This story reports the results of a review of the new drug for female sexual dysfunction, flibanserin (Addyi). This is the first systematic review and meta-analysis studying the impact of flibanserin in women with HSDD. The CNN coverage of this large and exhaustive study had many shortcomings starting with the headline. It is hardly a ‘mixed’ review when you compare a weighty study that found very marginal effects of the drug in nearly 6,000 women, and put that up against a single compelling anecdote of a women who says her life was turned around by the drug. It’s also questionable to give so much weight to the comments of a clinician with known ties to pharmaceutical companies that make drugs for female sexual problems (and without disclosing those relationships).
This is an important piece of reporting because how a new drug performs in clinical studies on thousands of patients has a direct relevance to the women who would be encouraged to take the drug and the physicians who would want to prescribe it. Journalists need to be ultra cautious in reporting on such a ‘sexy’ topic and carefully weigh the comments of clinicians and patients who provide what seem to be ‘market-tested’ testimonials. Almost everything about the marketing and medicalization of female sexual dysfunction is controversial: the article acknowledges that controversy, but barely. Most thoughtful clinicians in this area see the problem as a multifactorial one, which may be affected by physiological changes, psychological issues, relationship factors, and/or cultural context. Any journalist weighing in on this subject must, even briefly, step back and ask: Given all these controversies, how can this study be covered in a way that readers, especially women, aren’t misled?

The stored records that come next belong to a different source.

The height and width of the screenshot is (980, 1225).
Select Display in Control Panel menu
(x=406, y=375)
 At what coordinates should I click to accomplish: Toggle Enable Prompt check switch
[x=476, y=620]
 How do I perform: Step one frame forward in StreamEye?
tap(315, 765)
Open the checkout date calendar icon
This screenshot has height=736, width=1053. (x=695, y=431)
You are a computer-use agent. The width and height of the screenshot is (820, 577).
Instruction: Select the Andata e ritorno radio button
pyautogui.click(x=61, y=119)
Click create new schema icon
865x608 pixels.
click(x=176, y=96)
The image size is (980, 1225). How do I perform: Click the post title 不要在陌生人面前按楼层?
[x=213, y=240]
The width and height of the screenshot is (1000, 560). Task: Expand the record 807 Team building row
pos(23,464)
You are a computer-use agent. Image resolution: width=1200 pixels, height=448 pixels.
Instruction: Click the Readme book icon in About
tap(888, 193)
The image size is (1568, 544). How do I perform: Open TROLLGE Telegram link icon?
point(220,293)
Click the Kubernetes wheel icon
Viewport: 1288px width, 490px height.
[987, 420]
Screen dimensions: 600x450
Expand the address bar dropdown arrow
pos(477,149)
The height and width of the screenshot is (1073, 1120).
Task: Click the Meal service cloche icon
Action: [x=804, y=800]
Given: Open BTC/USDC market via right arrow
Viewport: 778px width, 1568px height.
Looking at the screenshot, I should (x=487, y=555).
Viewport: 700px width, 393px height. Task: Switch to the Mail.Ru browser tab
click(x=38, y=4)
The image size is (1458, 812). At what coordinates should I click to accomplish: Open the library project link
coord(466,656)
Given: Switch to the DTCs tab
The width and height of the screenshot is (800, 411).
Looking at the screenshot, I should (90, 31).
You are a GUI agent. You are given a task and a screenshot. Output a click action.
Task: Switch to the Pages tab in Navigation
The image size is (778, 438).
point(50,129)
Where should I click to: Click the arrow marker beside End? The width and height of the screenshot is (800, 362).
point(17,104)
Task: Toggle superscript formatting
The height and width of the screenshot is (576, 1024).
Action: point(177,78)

No cost information, whatsoever.
This rating is borderline as the article noted: “They said for women using the drug, the number of additional ‘satisfying sexual events’ averaged out to about 0.5 per month.” What would give this increased meaning is what the baseline was. If the baseline is zero or 0.5, maybe increasing that by half a satisfying sexual encounter might be meaningful. If the baseline is 10, does half an additional encounter make any difference? Later in the article we learn that “10% more patients” had meaningful sexual encounters, but what exactly does that mean? “10%” of what? The article tips decisively into Not Satisfactory territory with its unbalanced focus on unrepresentative anecdotes depicting women who had “life-changing” improvements.
We learn the drugs have side effects but nothing about the fainting, falls and somnolence that are known side effects of the drug.
The patient with the testimonial is quoted saying: “I should be able to choose whether the side effects are worth the benefit.”
We agree. But we also agree that anyone reading this article should get a sense of what those side effects are likely to be and how often they occur.
A systematic review is the highest form of evidence and it’s at the peak of the evidence pyramid. At the bottom of the pyramid is anecdote and opinion. And yet the story puts these two pieces of evidence on an equal footing and seems to give them equal weight. People who criticize systematic reviews and ‘tear them apart’ have to indicate why the review is faulty. Instead we get a conflicted clinician with known ties to an organization dependent on pharmaceutical money and pharmaceutical companies promoting drugs for female sexual problems saying that the study had “erroneous conclusions.” And the main reason given is that the review included unpublished studies — when withholding those studies from the review would have introduced a clear bias. This is completely unacceptable. If the studies are erroneous, we need to hear a plausible explanation as to why — preferably from someone who’s not conflicted by relationships with drug manufacturers.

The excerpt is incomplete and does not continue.